● PROBLEM STATEMENT: Track down each line below containing the string "section" and copy it.

● SOURCE MATERIAL:
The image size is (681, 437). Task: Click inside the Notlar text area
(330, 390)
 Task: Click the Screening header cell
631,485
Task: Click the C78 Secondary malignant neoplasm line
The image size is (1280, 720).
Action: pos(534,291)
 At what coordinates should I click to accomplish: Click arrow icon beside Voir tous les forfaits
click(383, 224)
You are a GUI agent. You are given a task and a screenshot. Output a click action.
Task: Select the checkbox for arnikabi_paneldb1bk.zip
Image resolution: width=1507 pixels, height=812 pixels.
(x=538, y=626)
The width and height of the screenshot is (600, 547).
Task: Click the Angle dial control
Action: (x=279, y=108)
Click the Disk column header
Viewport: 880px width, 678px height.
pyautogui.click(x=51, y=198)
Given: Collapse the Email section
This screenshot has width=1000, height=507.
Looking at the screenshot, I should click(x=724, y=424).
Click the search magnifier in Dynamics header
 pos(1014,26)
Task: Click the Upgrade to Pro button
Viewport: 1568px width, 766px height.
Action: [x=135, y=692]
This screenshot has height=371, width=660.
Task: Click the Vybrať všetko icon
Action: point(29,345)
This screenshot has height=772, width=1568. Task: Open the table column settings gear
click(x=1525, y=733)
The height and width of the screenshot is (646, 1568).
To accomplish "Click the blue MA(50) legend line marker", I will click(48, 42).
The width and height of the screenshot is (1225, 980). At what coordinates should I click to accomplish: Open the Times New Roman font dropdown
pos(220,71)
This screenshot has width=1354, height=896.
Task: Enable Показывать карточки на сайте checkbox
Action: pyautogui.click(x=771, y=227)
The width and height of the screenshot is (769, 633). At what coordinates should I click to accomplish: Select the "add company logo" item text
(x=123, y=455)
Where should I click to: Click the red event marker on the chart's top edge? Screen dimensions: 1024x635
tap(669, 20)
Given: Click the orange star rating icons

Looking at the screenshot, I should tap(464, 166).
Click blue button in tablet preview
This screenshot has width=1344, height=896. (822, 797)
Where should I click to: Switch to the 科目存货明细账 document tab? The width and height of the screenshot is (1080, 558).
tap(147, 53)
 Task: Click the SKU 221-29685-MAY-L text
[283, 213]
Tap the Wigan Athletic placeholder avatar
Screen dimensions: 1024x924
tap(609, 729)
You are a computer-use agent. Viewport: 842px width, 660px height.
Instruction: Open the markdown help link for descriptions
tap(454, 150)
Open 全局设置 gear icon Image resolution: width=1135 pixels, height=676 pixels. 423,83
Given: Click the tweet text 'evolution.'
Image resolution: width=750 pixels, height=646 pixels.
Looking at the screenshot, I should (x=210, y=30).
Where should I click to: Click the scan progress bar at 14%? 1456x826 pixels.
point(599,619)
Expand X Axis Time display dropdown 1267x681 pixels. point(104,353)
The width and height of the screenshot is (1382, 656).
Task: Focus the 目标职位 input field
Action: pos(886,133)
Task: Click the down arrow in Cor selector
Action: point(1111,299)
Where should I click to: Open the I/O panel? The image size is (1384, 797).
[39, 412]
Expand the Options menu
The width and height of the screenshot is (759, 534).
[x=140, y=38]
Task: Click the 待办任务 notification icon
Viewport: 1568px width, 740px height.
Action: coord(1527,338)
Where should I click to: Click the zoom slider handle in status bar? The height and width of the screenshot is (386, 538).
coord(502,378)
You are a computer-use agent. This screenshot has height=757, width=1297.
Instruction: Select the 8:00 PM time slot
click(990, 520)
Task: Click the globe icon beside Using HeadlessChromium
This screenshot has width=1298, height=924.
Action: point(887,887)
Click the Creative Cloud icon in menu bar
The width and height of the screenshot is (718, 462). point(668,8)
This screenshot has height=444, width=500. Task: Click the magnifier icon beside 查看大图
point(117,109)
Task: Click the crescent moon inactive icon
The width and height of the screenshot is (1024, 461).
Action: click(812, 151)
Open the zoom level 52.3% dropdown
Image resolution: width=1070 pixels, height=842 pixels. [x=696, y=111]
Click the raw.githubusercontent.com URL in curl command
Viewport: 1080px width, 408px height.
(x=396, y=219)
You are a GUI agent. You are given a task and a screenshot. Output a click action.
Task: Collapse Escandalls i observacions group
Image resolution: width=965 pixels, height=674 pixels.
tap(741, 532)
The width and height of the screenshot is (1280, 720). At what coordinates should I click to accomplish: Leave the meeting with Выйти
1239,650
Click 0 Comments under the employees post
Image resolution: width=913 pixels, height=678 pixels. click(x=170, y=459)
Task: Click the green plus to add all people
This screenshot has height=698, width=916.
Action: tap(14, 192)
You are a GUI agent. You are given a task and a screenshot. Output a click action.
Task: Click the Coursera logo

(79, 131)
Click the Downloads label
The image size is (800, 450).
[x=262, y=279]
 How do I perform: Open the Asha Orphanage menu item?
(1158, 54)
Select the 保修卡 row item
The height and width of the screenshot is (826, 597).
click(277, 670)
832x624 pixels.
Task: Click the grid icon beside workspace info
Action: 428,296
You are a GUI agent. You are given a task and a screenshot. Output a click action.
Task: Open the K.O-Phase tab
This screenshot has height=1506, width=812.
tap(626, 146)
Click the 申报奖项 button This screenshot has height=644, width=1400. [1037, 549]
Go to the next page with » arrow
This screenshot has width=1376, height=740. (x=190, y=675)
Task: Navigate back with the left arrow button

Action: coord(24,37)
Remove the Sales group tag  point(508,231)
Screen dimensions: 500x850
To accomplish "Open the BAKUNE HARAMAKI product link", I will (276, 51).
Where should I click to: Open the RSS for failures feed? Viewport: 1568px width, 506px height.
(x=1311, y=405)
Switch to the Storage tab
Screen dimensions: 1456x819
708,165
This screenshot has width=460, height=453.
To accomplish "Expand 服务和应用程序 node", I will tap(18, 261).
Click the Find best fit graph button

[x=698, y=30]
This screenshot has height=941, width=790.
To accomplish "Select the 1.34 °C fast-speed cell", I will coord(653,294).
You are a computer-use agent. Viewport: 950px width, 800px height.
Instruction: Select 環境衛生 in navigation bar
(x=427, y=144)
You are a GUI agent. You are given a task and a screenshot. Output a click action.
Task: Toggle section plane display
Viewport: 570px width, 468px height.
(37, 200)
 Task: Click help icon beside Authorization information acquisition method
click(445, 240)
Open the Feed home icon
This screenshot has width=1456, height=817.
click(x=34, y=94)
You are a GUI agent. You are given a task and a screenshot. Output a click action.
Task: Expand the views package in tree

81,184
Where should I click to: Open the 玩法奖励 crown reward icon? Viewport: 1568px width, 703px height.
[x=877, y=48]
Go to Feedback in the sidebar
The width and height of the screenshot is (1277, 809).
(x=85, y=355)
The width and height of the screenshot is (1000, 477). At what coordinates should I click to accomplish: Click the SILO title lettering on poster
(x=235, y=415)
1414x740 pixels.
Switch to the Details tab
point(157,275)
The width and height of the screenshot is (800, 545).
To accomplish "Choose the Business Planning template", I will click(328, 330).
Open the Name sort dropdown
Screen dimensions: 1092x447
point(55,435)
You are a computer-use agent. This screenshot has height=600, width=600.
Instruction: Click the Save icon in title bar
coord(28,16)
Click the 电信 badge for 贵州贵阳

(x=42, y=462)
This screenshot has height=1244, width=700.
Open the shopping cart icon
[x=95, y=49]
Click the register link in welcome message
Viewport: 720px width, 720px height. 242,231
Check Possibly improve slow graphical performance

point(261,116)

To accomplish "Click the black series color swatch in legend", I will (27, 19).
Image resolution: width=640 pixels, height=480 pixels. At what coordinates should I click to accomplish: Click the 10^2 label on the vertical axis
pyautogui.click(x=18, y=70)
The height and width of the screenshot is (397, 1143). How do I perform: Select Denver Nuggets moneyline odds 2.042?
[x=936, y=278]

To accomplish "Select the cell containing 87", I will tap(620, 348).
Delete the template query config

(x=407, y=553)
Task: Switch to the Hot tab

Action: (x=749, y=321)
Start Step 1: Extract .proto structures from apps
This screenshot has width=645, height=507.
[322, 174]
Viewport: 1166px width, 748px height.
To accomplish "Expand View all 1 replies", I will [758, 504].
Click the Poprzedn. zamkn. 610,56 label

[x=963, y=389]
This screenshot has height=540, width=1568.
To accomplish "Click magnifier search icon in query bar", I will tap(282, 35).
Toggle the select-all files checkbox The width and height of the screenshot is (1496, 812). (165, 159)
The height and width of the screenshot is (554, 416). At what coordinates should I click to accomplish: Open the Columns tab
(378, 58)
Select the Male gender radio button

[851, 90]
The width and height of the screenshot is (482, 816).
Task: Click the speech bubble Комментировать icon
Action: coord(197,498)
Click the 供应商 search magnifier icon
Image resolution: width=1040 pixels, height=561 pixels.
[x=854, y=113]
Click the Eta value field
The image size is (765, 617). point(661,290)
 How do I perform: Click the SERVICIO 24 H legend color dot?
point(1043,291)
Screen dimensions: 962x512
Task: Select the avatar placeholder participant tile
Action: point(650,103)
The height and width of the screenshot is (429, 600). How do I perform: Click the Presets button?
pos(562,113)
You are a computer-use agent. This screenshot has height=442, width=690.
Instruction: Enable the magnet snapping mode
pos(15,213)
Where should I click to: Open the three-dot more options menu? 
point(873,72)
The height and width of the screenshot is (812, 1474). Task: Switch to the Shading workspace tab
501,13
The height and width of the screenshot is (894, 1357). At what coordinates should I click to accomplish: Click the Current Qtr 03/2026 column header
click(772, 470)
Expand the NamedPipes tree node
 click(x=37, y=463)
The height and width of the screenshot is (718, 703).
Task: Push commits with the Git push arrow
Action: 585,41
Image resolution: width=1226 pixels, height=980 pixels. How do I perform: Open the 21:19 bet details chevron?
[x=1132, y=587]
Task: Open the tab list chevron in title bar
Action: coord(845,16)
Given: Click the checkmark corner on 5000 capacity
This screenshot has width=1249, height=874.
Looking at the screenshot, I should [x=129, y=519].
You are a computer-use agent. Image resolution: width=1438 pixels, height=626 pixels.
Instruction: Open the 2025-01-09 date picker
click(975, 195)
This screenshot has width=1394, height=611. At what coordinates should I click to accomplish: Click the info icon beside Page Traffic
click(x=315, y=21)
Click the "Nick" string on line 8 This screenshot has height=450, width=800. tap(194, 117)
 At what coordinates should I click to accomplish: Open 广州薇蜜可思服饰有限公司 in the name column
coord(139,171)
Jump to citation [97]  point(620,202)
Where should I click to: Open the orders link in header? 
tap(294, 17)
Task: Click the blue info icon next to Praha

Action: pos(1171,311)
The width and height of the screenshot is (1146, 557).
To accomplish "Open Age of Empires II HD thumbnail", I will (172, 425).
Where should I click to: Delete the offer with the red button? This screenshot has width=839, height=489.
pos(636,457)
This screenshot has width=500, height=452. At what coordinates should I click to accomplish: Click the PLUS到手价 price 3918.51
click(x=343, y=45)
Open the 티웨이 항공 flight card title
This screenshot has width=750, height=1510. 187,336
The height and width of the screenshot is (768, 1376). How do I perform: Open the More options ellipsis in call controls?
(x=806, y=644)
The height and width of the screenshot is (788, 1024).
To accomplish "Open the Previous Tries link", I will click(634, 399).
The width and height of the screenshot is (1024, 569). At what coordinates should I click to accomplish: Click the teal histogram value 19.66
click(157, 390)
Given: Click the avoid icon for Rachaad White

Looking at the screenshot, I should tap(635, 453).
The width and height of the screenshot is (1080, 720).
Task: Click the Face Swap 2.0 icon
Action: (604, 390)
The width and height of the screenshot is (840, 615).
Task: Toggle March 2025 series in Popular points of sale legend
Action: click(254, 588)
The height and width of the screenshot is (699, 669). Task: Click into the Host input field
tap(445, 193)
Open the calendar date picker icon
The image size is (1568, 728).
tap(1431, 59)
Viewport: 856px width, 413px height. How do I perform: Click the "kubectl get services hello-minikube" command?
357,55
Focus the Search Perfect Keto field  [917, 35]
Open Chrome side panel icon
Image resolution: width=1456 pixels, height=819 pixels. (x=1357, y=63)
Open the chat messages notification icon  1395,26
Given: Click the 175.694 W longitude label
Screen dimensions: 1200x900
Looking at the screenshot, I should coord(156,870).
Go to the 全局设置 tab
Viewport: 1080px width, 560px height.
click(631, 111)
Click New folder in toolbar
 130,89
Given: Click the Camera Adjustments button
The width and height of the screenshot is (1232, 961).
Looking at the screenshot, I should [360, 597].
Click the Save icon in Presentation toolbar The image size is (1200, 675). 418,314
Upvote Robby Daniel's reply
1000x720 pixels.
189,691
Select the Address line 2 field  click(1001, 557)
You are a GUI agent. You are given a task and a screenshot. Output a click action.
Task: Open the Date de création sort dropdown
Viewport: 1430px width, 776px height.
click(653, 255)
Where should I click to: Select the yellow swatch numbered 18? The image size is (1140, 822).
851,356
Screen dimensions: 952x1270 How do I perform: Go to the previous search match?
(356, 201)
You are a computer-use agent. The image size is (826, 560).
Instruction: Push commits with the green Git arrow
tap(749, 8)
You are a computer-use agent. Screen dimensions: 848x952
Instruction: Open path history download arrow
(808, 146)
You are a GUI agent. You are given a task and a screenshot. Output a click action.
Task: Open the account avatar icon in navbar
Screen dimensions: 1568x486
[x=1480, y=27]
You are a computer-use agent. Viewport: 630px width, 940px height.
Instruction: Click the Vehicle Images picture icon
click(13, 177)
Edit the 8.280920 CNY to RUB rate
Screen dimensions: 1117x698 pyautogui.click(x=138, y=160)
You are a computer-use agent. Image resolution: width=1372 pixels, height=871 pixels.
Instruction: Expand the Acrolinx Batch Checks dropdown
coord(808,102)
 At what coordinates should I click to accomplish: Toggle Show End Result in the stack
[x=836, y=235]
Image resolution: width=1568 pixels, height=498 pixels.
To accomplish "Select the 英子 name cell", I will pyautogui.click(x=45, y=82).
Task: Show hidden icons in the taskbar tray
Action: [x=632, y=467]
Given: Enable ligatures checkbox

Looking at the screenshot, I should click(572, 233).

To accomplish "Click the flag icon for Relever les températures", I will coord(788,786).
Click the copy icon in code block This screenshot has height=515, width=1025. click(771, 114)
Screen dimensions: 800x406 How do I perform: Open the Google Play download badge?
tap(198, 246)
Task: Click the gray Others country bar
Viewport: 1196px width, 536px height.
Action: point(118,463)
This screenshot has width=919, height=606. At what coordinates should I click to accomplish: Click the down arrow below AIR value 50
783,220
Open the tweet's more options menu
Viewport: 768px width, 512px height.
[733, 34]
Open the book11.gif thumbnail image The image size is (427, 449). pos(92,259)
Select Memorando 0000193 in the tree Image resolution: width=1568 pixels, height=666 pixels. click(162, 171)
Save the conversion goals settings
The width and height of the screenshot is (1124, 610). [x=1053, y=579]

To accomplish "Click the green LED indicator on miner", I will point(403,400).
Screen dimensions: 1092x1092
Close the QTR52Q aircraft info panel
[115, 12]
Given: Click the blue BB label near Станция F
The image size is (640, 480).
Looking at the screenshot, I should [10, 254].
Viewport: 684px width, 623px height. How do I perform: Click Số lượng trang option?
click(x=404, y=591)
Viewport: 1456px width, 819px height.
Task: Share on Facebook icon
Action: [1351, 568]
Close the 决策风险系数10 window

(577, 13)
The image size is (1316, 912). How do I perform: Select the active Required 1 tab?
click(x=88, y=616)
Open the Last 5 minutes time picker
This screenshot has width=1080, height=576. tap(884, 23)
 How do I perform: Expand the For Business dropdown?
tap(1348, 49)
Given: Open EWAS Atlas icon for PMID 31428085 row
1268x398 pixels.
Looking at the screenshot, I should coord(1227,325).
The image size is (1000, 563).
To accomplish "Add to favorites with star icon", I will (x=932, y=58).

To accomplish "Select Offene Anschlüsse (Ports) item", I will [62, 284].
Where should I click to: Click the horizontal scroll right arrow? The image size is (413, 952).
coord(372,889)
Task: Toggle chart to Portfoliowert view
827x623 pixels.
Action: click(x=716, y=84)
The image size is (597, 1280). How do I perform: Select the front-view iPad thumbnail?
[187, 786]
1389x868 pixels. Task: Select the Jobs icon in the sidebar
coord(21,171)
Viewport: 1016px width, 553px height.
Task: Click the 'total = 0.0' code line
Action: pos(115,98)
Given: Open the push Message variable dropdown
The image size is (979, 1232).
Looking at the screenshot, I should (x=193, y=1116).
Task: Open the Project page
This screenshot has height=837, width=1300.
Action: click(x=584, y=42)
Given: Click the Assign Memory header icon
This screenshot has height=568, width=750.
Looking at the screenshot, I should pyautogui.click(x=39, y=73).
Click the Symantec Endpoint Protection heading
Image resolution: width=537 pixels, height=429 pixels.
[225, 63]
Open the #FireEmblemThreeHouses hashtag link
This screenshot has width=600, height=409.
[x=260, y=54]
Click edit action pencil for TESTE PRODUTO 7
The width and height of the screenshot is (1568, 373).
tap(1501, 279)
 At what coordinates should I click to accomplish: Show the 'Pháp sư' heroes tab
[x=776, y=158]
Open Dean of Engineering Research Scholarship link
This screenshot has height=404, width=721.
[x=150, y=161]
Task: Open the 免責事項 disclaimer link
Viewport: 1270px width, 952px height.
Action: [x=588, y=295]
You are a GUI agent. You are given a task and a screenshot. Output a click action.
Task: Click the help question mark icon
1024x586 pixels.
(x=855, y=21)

● YOUR SOLUTION:
Given: Collapse the Email section
Task: Toggle section plane display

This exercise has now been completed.